Catherine Geslain-Lanéelle: Wir sind sehr stark auf Experten angewiesen,
die nicht bei der Efsa angestellt sind, sondern von Universitäten und
Forschungsorganisationen kommen. Sie bewerten in unserem Auftrag die
Risiken einer gentechnisch veränderten Pflanze für Mensch und Umwelt. Und
wir wissen, dass diese Experten mehr und mehr mit der Industrie
zusammenarbeiten. Die europäische Forschungspolitik ermutigt
Wissenschaftler öffentlicher Institutionen sogar, mit der Industrie
zusammenzuarbeiten.
Wie können Sie dann Ihre Gutachten für die Zulassungsbehörden überhaupt als
unabhängig bezeichnen?
Jedes Jahr gibt jeder Experte in einer Erklärung alle Tätigkeiten an, die
mit der Arbeit der Efsa zu tun haben könnten. Das können zum Beispiel
Arbeitsverhältnisse und Forschungsprojekte für die Biotechnologie-Industrie
sein. Wir veröffentlichen diese Erklärungen im Internet, nachdem wir sie
ausgewertet haben. Wenn wir einen Interessenkonflikt finden, schließen wir
den Experten völlig oder teilweise von unserer Arbeit aus.
Wie oft passiert das?
2010 ist das 300-mal passiert.

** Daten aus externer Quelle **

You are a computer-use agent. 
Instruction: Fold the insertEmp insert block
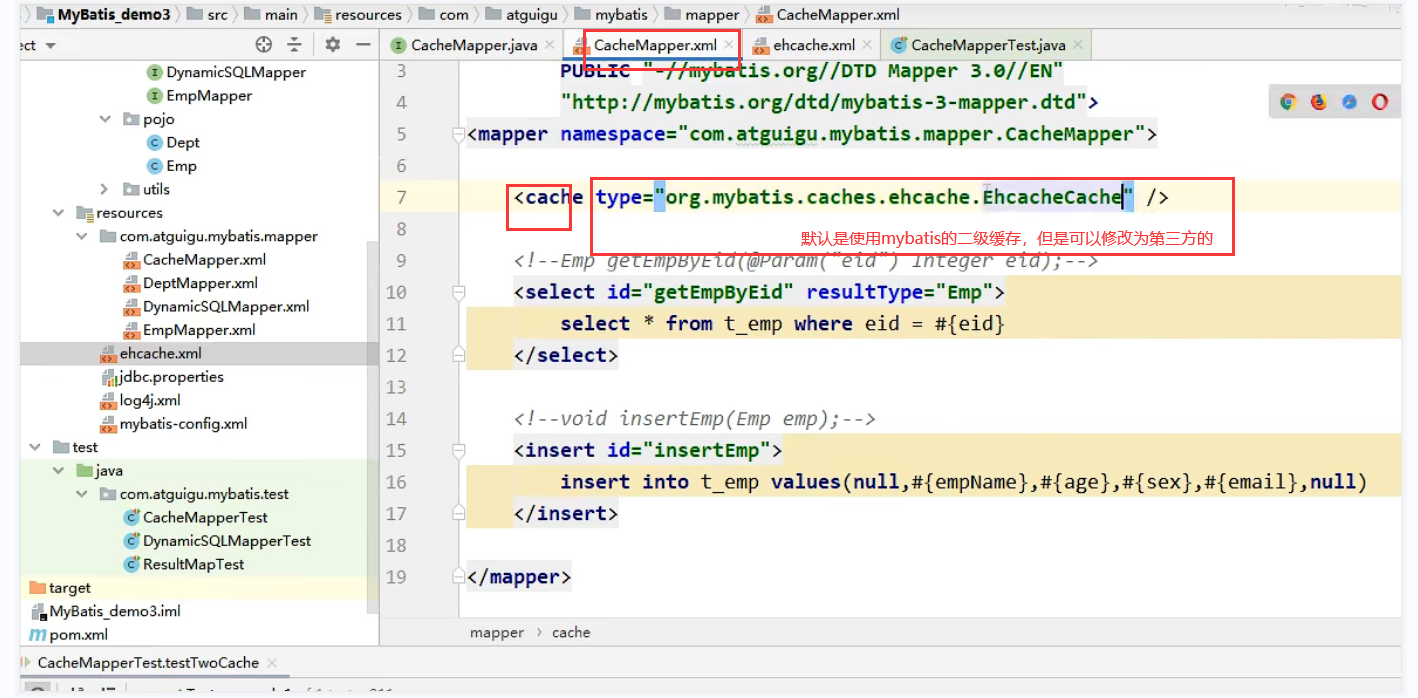coord(459,451)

Die Betroffenen durften dann beispielsweise
nicht an Beratungen zu dem Thema teilnehmen, wo sie befangen sein könnten.
Der Vorsitzende Ihres Wissenschaftlergremiums für die Gutachten über
Gentech-Pflanzen ist Harry Kuiper. Er hat Studien geschrieben für das
Institut Ilsi, das hauptsächlich von Monsanto und anderen Firmen finanziert
wird. Wie können Sie Kuiper immer von Gentech-Entscheidungen ausschließen,
wenn er der Chef des Gentech-Gremiums ist?
Ja, aber fast alle Wissenschaftler arbeiten heutzutage auf die eine oder
andere Weise mit der Industrie zusammen. Im Übrigen sind unsere
Stellungnahmen beispielsweise zu einer Pflanze nie die einer einzelnen
Person. Sie kommen von einem Gremium aus 21 Experten und werden vorbereitet
von einer Arbeitsgruppe, die aus vielen weiteren Fachleuten besteht. Und
zusätzlich konsultieren wir die wissenschaftlichen Behörden der EU-Staaten.

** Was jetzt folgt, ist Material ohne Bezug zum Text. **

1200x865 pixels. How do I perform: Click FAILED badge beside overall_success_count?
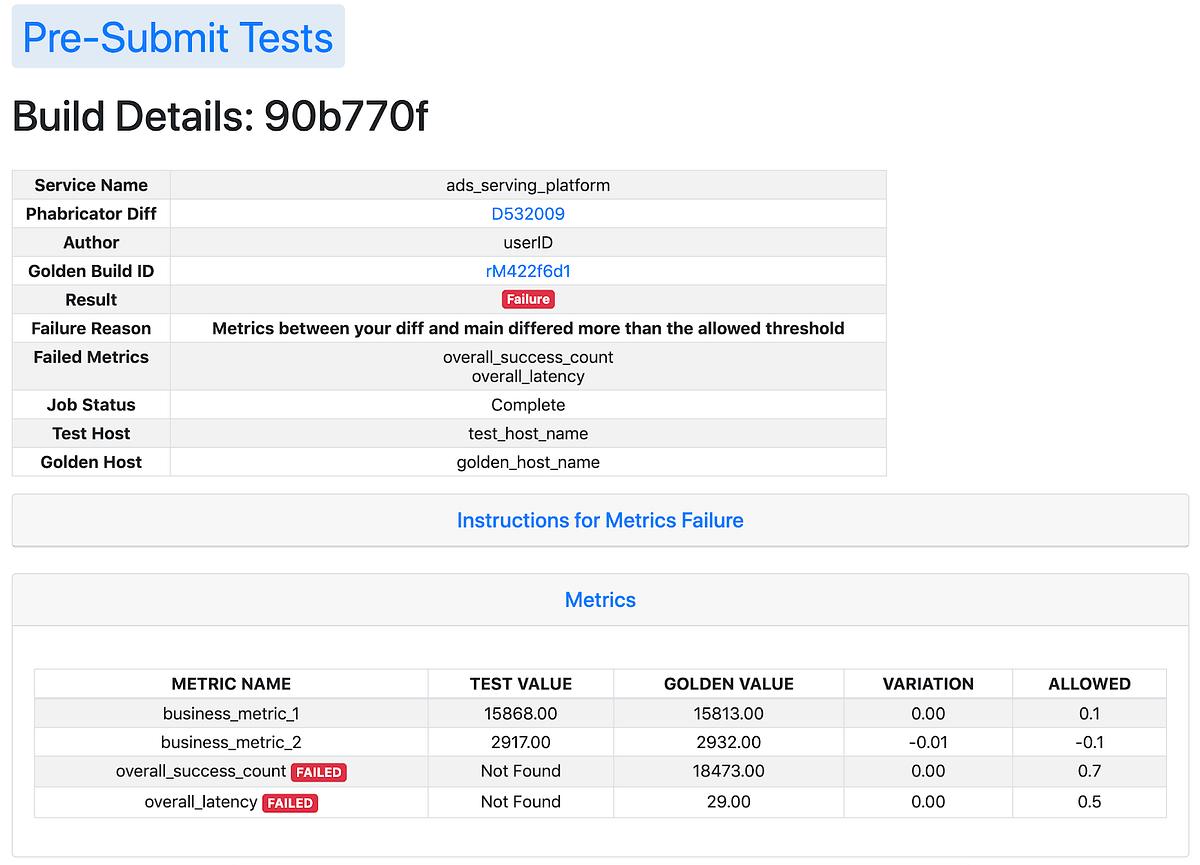[x=319, y=772]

Lässt sich beweisen, dass Sie keine Wissenschaftler finden können, die
nicht für den US-Gentech-Konzern Monsanto und den Lebensmittelmulti Danone
arbeiten?
Nein. Ich sage, dass die meisten Wissenschaftler mit der Industrie
zusammenarbeiten im Bereich Chemikalien, sogar bei der Pflanzen- und
Tiergesundheit. Ein Interessenkonflikt ist nicht unbedingt dasselbe wie ein
Interesse. Wenn man ein führender Gentechnik-Wissenschaftler ist, ist man
involviert in viele Tätigkeiten. Und dann kommt es darauf an, was für
Tätigkeiten das sind. Wenn ich Monsanto berate zu einem Zulassungsantrag,
kann ich kein Mitglied unseres Gentechnik-Gremiums sein.

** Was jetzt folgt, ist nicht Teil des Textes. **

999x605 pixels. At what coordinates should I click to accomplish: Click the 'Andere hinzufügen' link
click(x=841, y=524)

Heißt das, dass jeder führende Wissenschaftler Geld von der Industrie
bekommt?
Nein. Wenn Sie immer alle Experten ausschließen, die irgendwann einmal für
die Industrie gearbeitet haben, werden Sie nicht viele Experten haben. Ich
sage nicht, dass Sie keine Experten haben werden.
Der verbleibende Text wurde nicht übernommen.